# Vape Lounge - Mech Options



## DTBarch (Jun 28, 2019)

My client is looking to lease a shops space in his shopping center to a tenant who will operate a "vape lounge" in a mechanically separated, 800sf room in the back of the tenant space.  The space is currently a grey shell, so all mechanical will be new and fully permitted with the City.

My engineer has indicated that we will need to install (2) Aaon 10 ton, 100% outside air units to serve this 800sf space (located in the Phoenix metro area in Arizona).  These units also handle all the exhaust and have heat recovery provisions to help reduce the outside air temp.

Since this is clearly specialized equipment, the tenant is responsible for the cost, which for (2) 10-ton units + structural engineering, etc. is going to be completely cost prohibitive.

I'm curious how this is handled across the country in all the millions of vape shops out there.  I'm sure the majority of them are not served by specialty HVAC units like these.  I'm sure many of them open up in existing shops spaces without the scrutiny of plan review and building permits, but I would think this would be a huge topic of discussion, yet an internet search on the topic yields very little.  I'm sure it's likely been discussed on this forum before, so I apologize for redundancy, but I'd love to hear some insight from the mechanical code community on their experience with this.


----------



## classicT (Jun 28, 2019)

I'd take a look at IMC Section 403.3.1.1 and the associated Table.

For _retail stores, sales floors and showroom floors_, particularly _smoking lounges_, the minimum ventilation rates are 70 and 60 for OCCUPANT DENSITY#/1000 FT^2a and PEOPLE OUTDOOR AIRFLOW RATE IN BREATHING ZONE, _Rp_ CFM/PERSON.

Note that footnote b specifies that "Mechanical exhaust required and the recirculation of air from such spaces is prohibited. Recirculation of air that is contained completely within such spaces shall not be prohibited (see Section 403.2.1, Item 3)."


----------



## classicT (Jun 28, 2019)




----------



## cda (Jun 28, 2019)

800 sq ft, seems like assembly room

What is the total sq ft for the lease space??
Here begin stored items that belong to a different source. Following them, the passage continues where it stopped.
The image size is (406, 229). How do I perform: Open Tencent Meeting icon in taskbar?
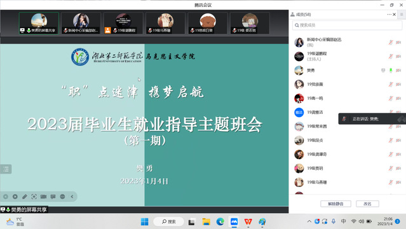point(234,222)
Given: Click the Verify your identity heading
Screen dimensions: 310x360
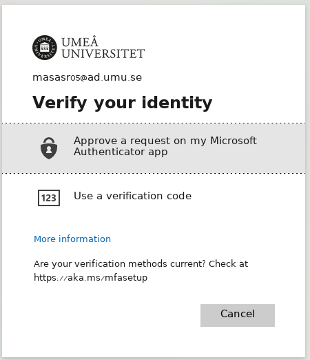Looking at the screenshot, I should pos(123,103).
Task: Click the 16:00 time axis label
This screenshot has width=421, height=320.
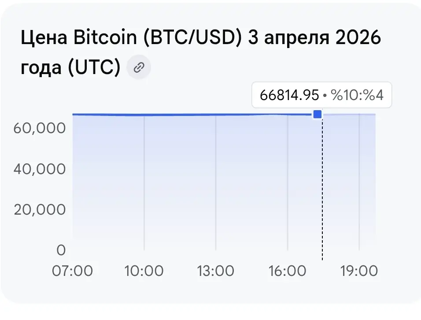Action: click(x=287, y=271)
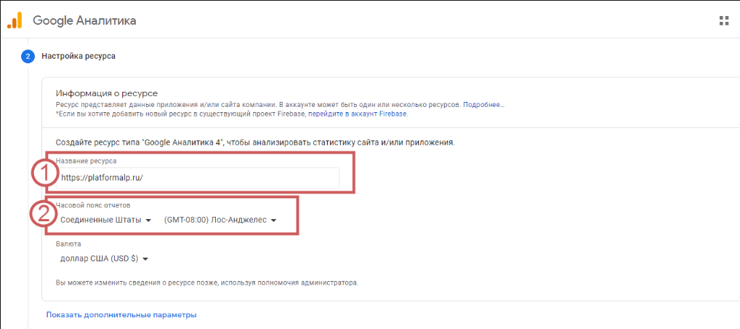Click the arrow next to Соединенные Штаты
Image resolution: width=740 pixels, height=329 pixels.
point(148,220)
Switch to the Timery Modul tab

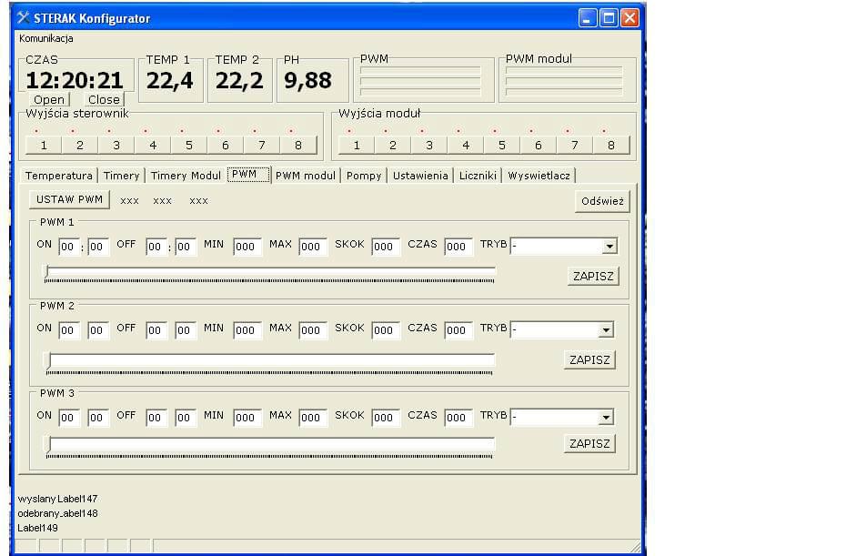(186, 176)
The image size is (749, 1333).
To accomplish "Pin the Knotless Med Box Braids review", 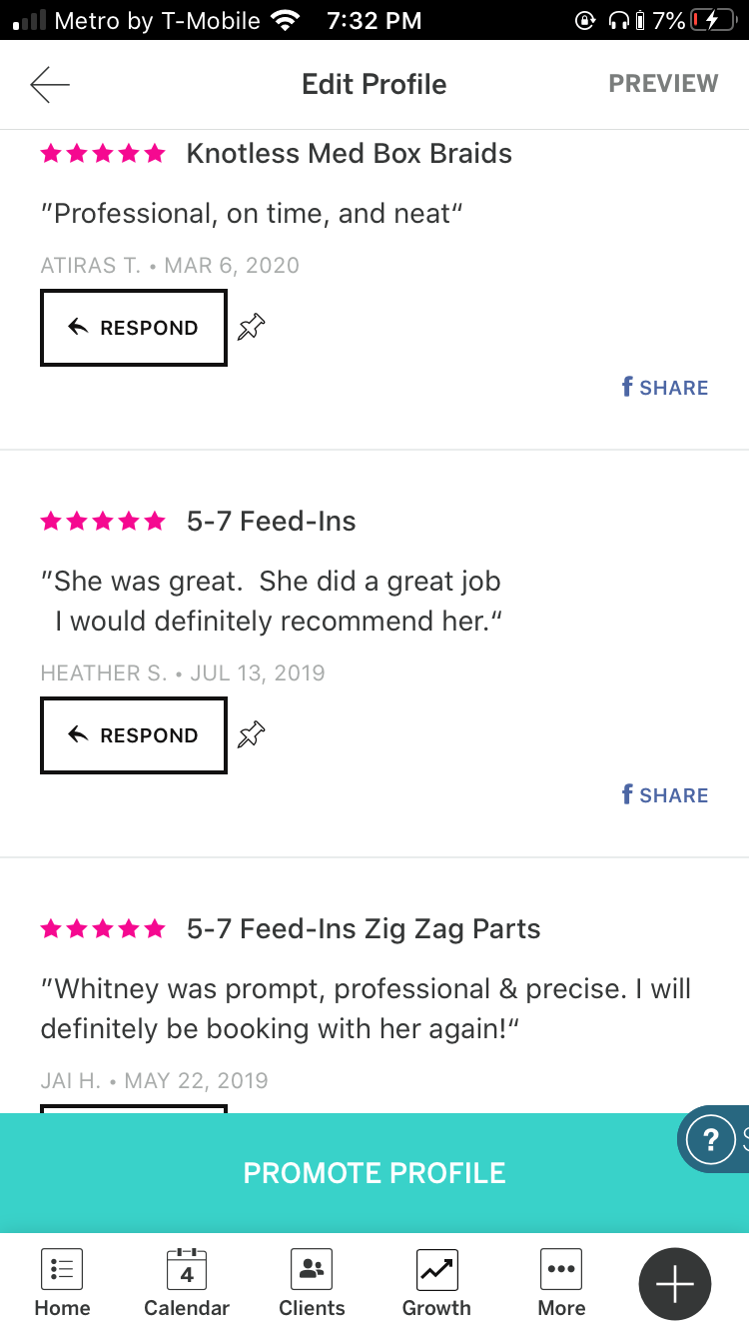I will tap(252, 327).

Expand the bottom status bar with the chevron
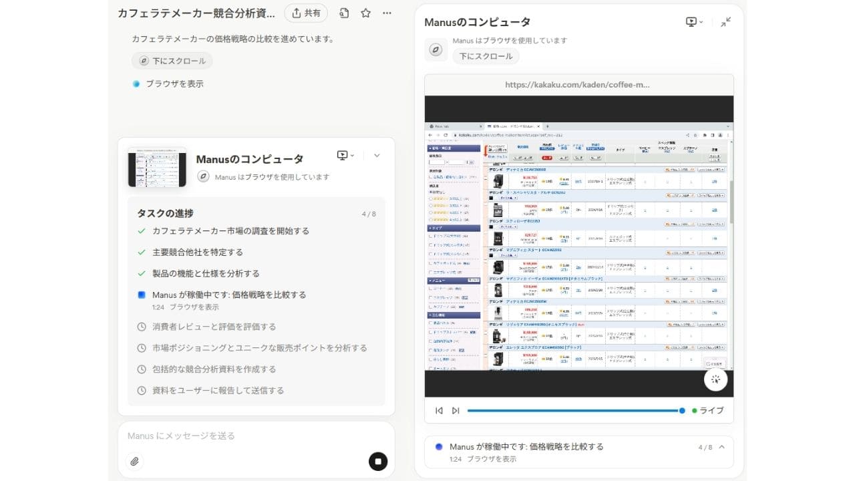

Is the separate room really required/ needed?

Plus any zoning issues ?

This is kind of like a cigar shop in town, they have couches up front and you walk past the walk in cigar storeroom/ sales to a back area, where there are some tables and chairs to smoke at.


----------



## DTBarch (Jun 28, 2019)

cda said:


> 800 sq ft, seems like assembly room
> 
> What is the total sq ft for the lease space??
> 
> ...



cda, the total sf of the leased space is 4,600sf  It will be a comic book store, with an 800sf vape lounge in the back where vape products will be sold and smoked.  We could get it to 750sf if it made a difference.  The separation is mainly to confine the vapor generating area so that it does not impact the rest of the comic book store.  By it's nature, the vapor-filled atmosphere will eventually leave a residue on everything in that room, so they do not want that in the comic book sales area.  We've got the zoning code issue addressed.


cda said:


> 800 sq ft, seems like assembly room
> 
> What is the total sq ft for the lease space??
> 
> ...



It's their zoning ordinance that requires an indoor smoking area to be "physically separated and independently ventilated".  It furthermore states that "smoking lounges be constructed so that nonsmoking customers can receive all services provided by that business without walking through the smoking area and without exposure to smoke"


----------



## cda (Jun 28, 2019)

Figured there was more bureaucracy involved. 

So if sales vape in the same area, the sales will take up maybe about 1/3, So assembly should not be an issue. 

Not into ac, but 800 sq ft 2 10 ton units seems over kill.


Thought they made scrubbers, for bars and such??


----------



## ADAguy (Jun 28, 2019)

On a similar note, if this was a nail salon on the ground floor with condos above, what level of filtration would be required to minimize polish odors migrating outside?


----------



## cda (Jun 28, 2019)

I guess the stupid question has this hvac company done a smoking lounge set up before???




https://purennatural.com/collections/commercial-air-filtration


----------



## e hilton (Jun 28, 2019)

My recommendation would be to find another mep designer.  20 tons of air for 800 sf ... maybe 8000 cuft ... is excesive.  You need air circulation ... air changes ... not meat locker temperatures.


----------



## mtlogcabin (Jun 28, 2019)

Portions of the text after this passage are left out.